Pemakaman telah usai, semesta yang menurunkan air pun telah henti. Kini, Nisfal, Jasiyah, Wawa dan Arga tengah berkumpul di ruang keluarga.

Wawa memandang lurus ke arah lemari kaca. Lemari itu terdapat sebuah foto Aura dan Afka yang berada di sebuah konser. Aura yang tertawa lebar seperti orang yang paling bahagia di dunia, sedangkan Afka hanya memamerkan sederet giginya yang rapi. Sudah lama Wawa tidak pernah melihat tawa Aura selebar itu dan sudah lama juga Afka meninggalkannya. Kini Aura menyusul Afka di Surga, mungkin saat ini Aura tengah tertawa selebar di foto itu karena berjumpa dengan kekasih halalnya yang selama ini ia rindukan.

Keadaan hening. Semua bergulat dengan pikirannya masing-masing. Hingga Arga pamit pulang karena waktu sudah larut malam, namun Wawa memilih menginap dirumah Nisfal karena ingin menemani keponakannya yang masih di rundung suasana duka.
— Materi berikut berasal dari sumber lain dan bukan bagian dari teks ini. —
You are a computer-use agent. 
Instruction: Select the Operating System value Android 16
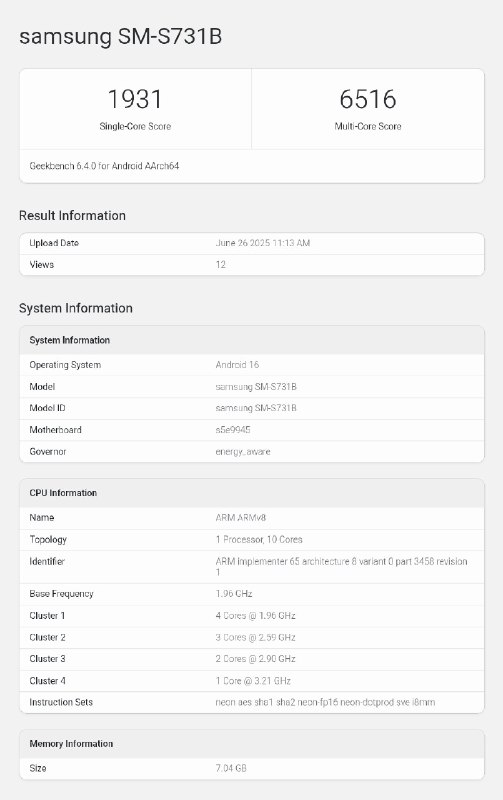237,365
"Bagaimana bisa Aurel membekap Bunda, Tan?" Suara Nisfal memecah keheningan.

"Mudah bagi dia Nisfal. Tante tinggal Bundamu untuk membeli makan siang. Sebelumnya, semua terlihat baik-baik saja makanya Tante berani tinggal Bundamu. Tapi kenapa tiba-tiba Tante kembali ke ruangan Bunda sudah kejang-kejang dan sesak napas. Tante panik, akhirnya Tante panggil dokter dan beberapa menit kemudian Bunda dinyatakan meninggal. Maafkab Tante yang sangat ceroboh. Oh ya, Tante juga sudah melaporkan Aurel ke polisi."
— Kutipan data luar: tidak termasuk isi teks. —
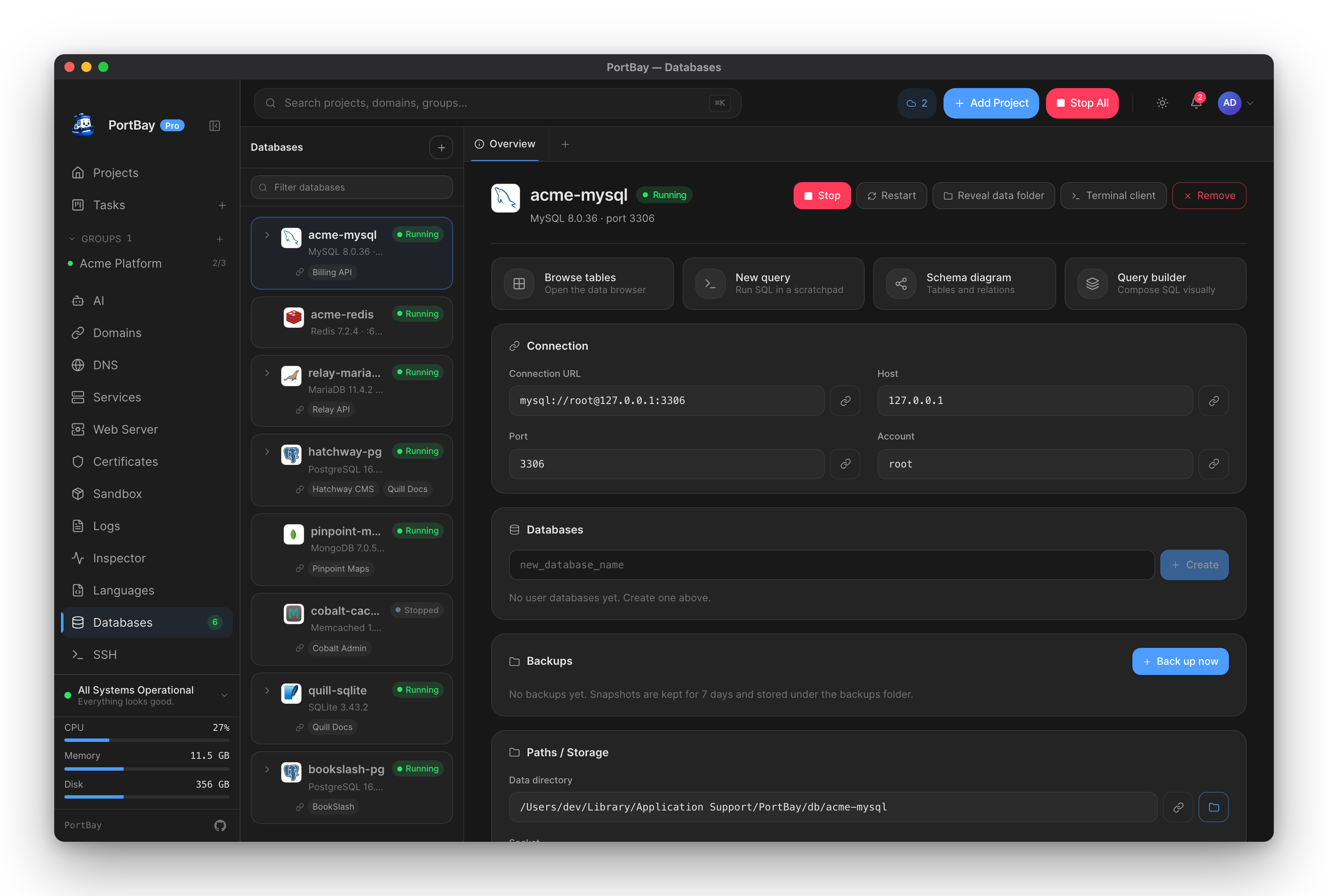
Task: Expand the All Systems Operational status panel
Action: pos(224,695)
Tangan Nisfal mengepal dengan keras, rahangnya juga mengeras. Jasiyah yang peka terhadap perubahan Nisfal langsung mencium sekilas pipi Nisfal.
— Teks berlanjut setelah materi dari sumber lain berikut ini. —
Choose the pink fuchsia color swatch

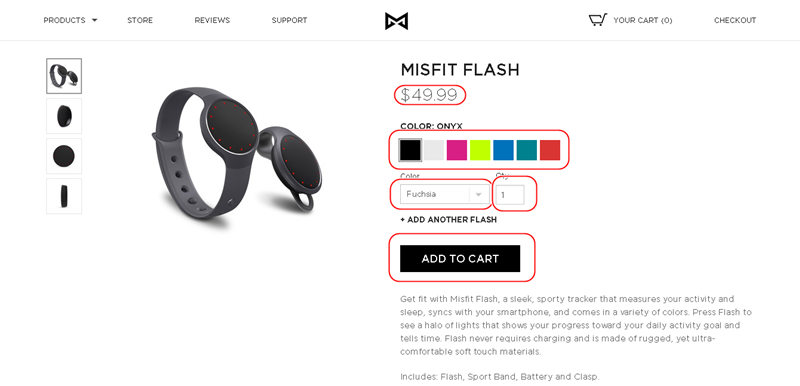tap(457, 150)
Sang empu terkejut. Hingga kepalan itu melerai, Nisfal menoleh pada Jasiyah. Memandang tidak percaya jika yang menciumnya tadi adalah Jasiyah. Di lubuk hati yang paling dalam Nisfal merasa orang yang paling beruntung karena ia bisa memiliki istri yang saleha dengan point plusnya adalah berwajah yang cantik.

Jasiyah ini memang sangat tahu bagaimana caranya untuk mendamaikan hati suami. Istri idaman sekali.

"Ekhem... Tante permisi dulu ya." Seru Wawa beranjak.

Nisfal menahan rasa malunya hingga wajahnya memerah. Sedangkan Jasiyah tertawa kecil dibalik cadarnya.

"Sudah berani ya sekarang?" Ucap Nisfal.

Jasiyah masih setia dengan tawanya seraya menarik cadarnya kebawah agar tidak mencolok ke mata. Tapi detik berikutnya cadar itu dibuka oleh Nisfal.

"Bisa kalau sama saya cadarnya dibuka? Saya mau lihat bidadari tertawa."

Blush.

Kini wajah Jasiyah yang memerah. Ia salah tingkah ketika Nisfal berucap seperti itu. Memang wanita itu lemah, dengan sepenggal kata ia sudah terbata.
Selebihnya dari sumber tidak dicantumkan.